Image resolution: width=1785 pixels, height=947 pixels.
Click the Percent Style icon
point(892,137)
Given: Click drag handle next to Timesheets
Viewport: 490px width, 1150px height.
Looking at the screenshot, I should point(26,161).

--

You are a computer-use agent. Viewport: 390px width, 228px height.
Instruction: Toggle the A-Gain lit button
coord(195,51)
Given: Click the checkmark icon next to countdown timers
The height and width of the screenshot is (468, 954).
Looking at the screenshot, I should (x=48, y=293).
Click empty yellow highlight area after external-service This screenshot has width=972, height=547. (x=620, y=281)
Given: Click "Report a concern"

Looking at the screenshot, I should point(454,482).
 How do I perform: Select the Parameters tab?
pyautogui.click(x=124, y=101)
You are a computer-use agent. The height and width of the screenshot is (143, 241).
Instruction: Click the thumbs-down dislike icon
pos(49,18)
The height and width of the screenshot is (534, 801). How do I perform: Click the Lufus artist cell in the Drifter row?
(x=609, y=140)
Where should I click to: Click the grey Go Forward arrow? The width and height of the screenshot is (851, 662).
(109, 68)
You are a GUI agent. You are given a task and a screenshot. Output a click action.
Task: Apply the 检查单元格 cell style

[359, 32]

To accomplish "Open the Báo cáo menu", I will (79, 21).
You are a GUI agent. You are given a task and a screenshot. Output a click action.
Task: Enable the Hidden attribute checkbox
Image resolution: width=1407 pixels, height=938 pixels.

---

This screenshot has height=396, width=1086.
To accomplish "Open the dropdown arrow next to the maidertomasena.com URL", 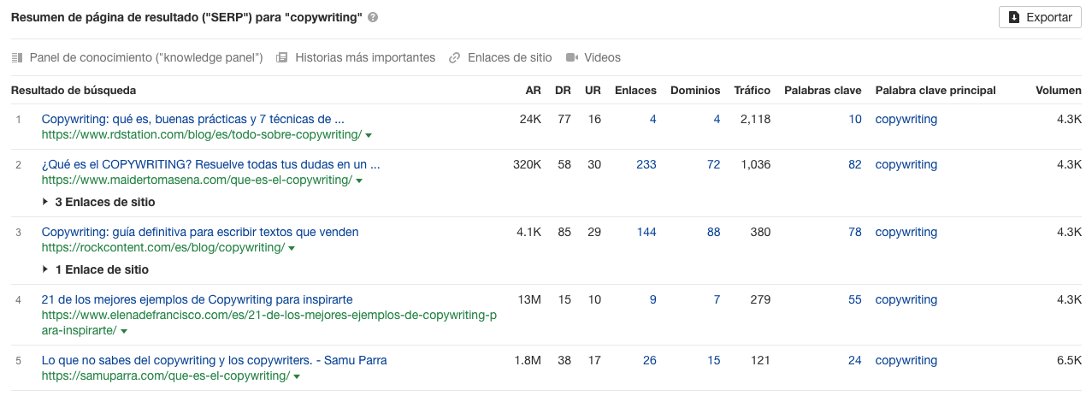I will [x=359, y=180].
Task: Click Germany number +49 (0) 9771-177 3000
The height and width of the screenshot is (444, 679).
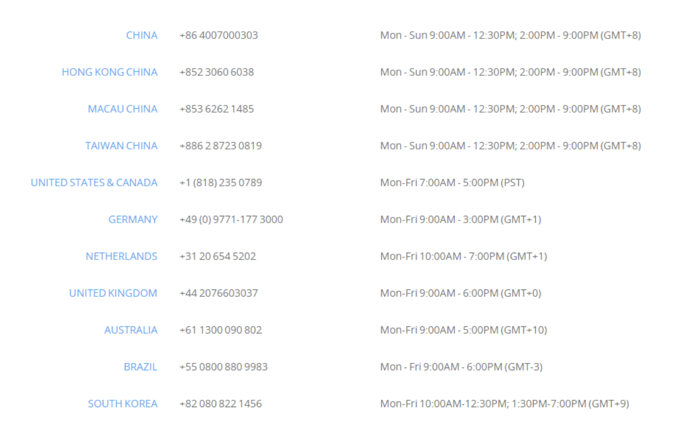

## [How to complete this task]
Return exactly, and only, the lines above starting at the line that contains "Given: Click the" and ending at the line that contains "Click empty yellow".

## [Answer below]
Given: Click the checkmark icon next to countdown timers
The height and width of the screenshot is (468, 954).
Looking at the screenshot, I should (x=48, y=293).
Click empty yellow highlight area after external-service This screenshot has width=972, height=547. (x=620, y=281)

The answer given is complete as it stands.